China highlights metaverse risks

The virtual space network is the primary target of scammers and fraudsters, regulator warns

The China Banking and Insurance Regulatory Commission warned on Friday about the associated risks the emerging metaverse technology could bring as the virtual space fever sweeps the world.

The watchdog said in a statement published on its website that some companies were engaging in illegal fund-raising, fraud, and virtual real estate speculation.

“Beware of being duped, and if you find clues of suspected illegal crimes, please actively report this to the relevant local departments,” it said.

The official warning highlighted four different ways in which fraudsters were illicitly making profits using the metaverse. The first and most common form of the scam includes projects promising high-tech integration, such as AI and virtual reality support. These projects often lure investors by promising high returns, then the fraudsters get away with the investor funds.

The second most common form of metaverse scams is blockchain play-to-earn (P2E) projects, where scammers promise high profits for investing in the native gaming token and often run away with the funds once they reach a set goal. Another scheme such projects use includes hyping up the metaverse real-estate to induce panic buying among users, the regulator said.

READ MORE: JPMorgan leaps into metaverse

In China, the total addressable market for the metaverse could be worth around $8 trillion, according to Morgan Stanley.

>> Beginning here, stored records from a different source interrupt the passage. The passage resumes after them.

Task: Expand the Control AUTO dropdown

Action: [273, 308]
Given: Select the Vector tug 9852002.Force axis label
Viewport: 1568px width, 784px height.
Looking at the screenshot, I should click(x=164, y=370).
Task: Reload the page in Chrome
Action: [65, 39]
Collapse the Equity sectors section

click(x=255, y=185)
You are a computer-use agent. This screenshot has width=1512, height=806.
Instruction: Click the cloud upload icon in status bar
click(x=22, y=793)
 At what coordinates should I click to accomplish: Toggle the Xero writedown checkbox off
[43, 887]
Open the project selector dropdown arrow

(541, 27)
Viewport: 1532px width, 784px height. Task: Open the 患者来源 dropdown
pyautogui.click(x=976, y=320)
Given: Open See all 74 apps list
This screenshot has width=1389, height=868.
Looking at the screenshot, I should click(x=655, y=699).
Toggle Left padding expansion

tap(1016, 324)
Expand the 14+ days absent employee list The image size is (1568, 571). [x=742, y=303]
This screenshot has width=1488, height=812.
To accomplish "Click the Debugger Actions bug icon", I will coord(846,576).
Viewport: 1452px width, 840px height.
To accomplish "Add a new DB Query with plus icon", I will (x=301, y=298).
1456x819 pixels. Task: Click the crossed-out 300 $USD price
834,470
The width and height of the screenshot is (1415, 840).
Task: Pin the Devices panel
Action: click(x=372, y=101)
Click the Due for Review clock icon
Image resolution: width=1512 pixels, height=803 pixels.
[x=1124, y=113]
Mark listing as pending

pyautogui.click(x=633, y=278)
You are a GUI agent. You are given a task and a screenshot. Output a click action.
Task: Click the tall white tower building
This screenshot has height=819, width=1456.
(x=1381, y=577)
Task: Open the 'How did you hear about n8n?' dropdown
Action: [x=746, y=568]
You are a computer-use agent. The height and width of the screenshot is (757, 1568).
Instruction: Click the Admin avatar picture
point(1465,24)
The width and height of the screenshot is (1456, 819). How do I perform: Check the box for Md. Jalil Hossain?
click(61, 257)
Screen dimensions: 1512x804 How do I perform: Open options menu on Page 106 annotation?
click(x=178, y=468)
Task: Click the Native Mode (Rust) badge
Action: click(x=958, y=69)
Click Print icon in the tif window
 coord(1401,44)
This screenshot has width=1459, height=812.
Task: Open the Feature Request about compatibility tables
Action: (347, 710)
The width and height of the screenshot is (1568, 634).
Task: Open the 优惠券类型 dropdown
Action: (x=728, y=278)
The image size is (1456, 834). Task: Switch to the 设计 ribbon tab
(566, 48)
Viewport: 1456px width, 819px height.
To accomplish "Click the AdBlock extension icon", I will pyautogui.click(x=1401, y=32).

Chinese tech giants including Tencent, Huawei, and Alibaba have all jumped in on the metaverse trend to expand their investment and influence. Despite a blanket ban on the use and mining of cryptocurrencies in the country, the Chinese authorities have shown more relaxation towards nonfungible token (NFT) projects and the metaverse. However, experts say China’s metaverse could look very different to the rest of the world due to the government’s strict rules on the technology sector and Beijing’s crypto crackdown.